-
Bug
-
Resolution: Unresolved
-
Major
-
ACM 2.12.0, ACM 2.12.1
-
1
-
False
-
None
-
False
-
-
-
Observability Sprint 33, Observability Sprint 34
-
Moderate
-
None
Description of problem:
For some, currently unknown reason, during upgrade from ACM2.11->ACM2.12 we use the proxy image from the base templates. This seem to happen only for a short while, on later reconciles we appear get the correct image from the OCP imagestream.
In disconnected systems, this causes problems due to the image not being available. For rbac-query-proxy and Grafana it eventually resolves with the correct image used, however alertmanager uses a statefulset and gets stuck in the bad state due the known Kubernetes issue described here: https://kubernetes.io/docs/concepts/workloads/controllers/statefulset/#forced-rollback . This results in the alertmanager-2 pod being left in crashloop and the two other pods (alertmanager-1 and alertmanager-0) to use the 2.11 image versions. Scaling the statefulset down to n-1 resolves the problem (and automatically scales the statefulset back up to the desired amount, 3 by default).

Raw records:
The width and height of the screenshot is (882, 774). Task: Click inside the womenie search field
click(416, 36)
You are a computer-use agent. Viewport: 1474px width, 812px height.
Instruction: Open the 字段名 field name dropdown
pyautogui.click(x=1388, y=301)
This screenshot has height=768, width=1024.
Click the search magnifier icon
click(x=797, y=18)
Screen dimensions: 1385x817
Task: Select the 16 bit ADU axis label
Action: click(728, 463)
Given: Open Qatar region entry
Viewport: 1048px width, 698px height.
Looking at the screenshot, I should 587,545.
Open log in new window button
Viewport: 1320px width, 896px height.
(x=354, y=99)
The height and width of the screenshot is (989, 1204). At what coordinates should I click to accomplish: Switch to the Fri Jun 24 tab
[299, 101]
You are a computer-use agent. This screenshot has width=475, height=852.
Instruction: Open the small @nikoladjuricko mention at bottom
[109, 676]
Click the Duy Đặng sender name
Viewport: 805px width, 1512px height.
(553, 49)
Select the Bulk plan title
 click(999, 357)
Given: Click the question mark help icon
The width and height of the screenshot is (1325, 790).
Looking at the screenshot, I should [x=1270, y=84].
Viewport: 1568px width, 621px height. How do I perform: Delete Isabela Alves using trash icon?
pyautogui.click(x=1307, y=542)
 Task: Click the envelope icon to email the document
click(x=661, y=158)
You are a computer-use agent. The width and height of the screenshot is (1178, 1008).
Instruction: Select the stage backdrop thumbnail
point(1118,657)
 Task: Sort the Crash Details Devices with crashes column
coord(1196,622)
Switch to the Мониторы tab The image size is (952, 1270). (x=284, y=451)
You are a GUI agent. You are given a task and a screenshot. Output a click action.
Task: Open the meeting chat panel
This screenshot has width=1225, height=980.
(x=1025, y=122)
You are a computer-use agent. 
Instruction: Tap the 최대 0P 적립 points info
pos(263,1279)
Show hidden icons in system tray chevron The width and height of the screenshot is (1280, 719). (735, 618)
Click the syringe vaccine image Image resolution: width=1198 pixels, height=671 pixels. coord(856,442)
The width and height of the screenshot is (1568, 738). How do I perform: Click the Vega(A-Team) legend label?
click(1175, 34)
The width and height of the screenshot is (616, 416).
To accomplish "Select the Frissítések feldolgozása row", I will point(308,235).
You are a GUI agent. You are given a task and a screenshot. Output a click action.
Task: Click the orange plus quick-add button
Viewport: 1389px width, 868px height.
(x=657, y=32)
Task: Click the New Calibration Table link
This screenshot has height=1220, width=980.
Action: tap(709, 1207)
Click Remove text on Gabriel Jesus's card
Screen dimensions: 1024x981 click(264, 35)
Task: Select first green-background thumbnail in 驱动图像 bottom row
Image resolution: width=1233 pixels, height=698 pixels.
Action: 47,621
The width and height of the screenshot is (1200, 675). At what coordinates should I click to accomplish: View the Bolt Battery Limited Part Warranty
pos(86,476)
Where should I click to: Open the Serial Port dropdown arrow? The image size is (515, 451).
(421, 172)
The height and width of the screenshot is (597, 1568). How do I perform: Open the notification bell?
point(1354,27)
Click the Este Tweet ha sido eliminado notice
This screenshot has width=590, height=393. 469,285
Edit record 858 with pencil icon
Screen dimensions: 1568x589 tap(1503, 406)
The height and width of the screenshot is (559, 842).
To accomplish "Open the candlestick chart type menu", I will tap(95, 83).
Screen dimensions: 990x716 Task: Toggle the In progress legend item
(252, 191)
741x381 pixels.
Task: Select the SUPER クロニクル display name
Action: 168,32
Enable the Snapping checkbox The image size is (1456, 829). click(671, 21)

[Set of tasks]
a) According to the bug report on the ACM 2.11 to 2.12 upgrade, why does alertmanager stay in a bad state when rbac-query-proxy and Grafana recover? Answer in one to three sentences.
b) Pick up the bug report on the ACM 2.11 to 2.12 upgrade and continue it from the end of its last sentence.

[Responses to the exercise]
a) Alertmanager runs as a statefulset. Because of a known Kubernetes issue with statefulsets, described under forced rollback, it gets stuck instead of eventually switching to the correct image. As a result, the alertmanager-2 pod is left in crashloop while alertmanager-1 and alertmanager-0 keep using the 2.11 image versions.

b)
Version-Release number of selected component (if applicable):
ACM 2.12
How reproducible:
Always
Steps to Reproduce:
- Install ACM 2.11 in a disconnected environment and enable observability
- Upgrade to ACM 2.12
Alternatively - Don't install in a disconnected environment but keep a close eye during upgrade on the alertmanager-2 pod, and see that it's trying to pull the quay.io/stolostron/origin-oauth-proxy image for the proxy container
Actual results:
- Alertmanager-2 pod in crashloop and other pods continuing to use the old images
Expected results:
- All alertmanager replicas are healthy using the correct 2.12 images.
Workaround:
oc scale statefulset observability-alertmanager -n open-cluster-management-observability --replicas=2
note: set replicas to n-1 if number of replicas for the statefulset has been changed from the default (default: 3)